*The input:*
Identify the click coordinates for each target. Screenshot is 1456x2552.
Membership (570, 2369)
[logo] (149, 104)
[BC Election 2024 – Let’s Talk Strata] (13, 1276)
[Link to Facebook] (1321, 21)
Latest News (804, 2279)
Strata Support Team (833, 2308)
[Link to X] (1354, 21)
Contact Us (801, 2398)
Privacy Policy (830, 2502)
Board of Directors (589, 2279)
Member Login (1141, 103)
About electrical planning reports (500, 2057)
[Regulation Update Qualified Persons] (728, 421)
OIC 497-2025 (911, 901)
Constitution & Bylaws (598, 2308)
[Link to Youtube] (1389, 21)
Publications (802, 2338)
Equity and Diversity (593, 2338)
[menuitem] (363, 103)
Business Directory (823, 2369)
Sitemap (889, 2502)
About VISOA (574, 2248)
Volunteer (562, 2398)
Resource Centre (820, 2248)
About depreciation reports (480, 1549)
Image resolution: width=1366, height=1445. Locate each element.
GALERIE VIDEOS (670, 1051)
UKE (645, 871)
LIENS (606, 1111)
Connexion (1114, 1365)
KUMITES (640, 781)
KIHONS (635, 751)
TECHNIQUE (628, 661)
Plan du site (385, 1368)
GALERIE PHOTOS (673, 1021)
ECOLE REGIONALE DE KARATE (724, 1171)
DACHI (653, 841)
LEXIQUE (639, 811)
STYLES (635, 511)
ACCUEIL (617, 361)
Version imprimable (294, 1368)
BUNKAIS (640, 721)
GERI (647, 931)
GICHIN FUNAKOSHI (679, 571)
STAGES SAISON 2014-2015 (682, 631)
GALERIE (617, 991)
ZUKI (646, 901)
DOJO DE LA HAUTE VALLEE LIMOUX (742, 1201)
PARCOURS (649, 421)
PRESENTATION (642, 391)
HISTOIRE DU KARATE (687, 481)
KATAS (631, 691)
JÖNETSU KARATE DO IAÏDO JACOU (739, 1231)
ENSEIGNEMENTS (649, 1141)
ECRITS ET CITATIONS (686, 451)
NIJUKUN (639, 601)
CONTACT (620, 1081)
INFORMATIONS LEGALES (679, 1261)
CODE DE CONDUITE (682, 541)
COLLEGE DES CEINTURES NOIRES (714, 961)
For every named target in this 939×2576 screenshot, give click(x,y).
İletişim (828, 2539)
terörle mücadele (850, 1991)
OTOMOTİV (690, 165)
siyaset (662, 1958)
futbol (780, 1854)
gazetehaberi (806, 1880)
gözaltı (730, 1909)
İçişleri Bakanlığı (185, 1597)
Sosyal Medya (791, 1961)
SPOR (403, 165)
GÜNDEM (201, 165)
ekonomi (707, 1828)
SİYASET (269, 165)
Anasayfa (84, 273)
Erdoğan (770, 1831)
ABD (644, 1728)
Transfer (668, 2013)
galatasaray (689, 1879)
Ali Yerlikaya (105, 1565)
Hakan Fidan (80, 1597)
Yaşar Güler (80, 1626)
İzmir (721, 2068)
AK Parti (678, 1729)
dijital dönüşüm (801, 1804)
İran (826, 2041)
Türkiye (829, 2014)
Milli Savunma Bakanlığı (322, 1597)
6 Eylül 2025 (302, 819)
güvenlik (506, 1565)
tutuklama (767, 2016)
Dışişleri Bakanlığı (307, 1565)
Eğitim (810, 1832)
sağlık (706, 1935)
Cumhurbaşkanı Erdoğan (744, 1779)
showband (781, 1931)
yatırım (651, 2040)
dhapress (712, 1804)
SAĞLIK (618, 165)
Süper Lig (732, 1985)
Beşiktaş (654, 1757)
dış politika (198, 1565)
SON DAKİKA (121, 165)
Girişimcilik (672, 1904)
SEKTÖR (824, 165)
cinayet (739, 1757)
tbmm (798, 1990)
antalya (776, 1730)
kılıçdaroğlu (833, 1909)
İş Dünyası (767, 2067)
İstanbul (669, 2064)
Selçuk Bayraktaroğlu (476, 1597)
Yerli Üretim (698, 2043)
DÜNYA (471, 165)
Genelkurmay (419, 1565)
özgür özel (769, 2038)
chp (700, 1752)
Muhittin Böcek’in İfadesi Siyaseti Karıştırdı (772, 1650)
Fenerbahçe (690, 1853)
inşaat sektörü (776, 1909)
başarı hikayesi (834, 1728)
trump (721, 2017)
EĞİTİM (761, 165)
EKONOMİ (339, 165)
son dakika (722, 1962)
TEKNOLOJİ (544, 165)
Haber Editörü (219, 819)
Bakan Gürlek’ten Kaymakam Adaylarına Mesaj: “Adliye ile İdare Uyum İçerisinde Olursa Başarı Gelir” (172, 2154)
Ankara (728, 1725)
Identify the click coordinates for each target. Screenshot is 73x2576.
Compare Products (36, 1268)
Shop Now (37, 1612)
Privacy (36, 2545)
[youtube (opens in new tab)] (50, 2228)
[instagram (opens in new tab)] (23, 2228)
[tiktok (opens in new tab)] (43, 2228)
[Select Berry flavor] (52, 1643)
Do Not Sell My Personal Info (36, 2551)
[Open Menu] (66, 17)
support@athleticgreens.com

*Directions for this task:* Stop after the line containing "[menuitem] (363, 103)": print exactly the lines from the start of the entries above up to it, that line included.

*Answer box:*
Identify the click coordinates for each target. Screenshot is 1456x2552.
Membership (570, 2369)
[logo] (149, 104)
[BC Election 2024 – Let’s Talk Strata] (13, 1276)
[Link to Facebook] (1321, 21)
Latest News (804, 2279)
Strata Support Team (833, 2308)
[Link to X] (1354, 21)
Contact Us (801, 2398)
Privacy Policy (830, 2502)
Board of Directors (589, 2279)
Member Login (1141, 103)
About electrical planning reports (500, 2057)
[Regulation Update Qualified Persons] (728, 421)
OIC 497-2025 (911, 901)
Constitution & Bylaws (598, 2308)
[Link to Youtube] (1389, 21)
Publications (802, 2338)
Equity and Diversity (593, 2338)
[menuitem] (363, 103)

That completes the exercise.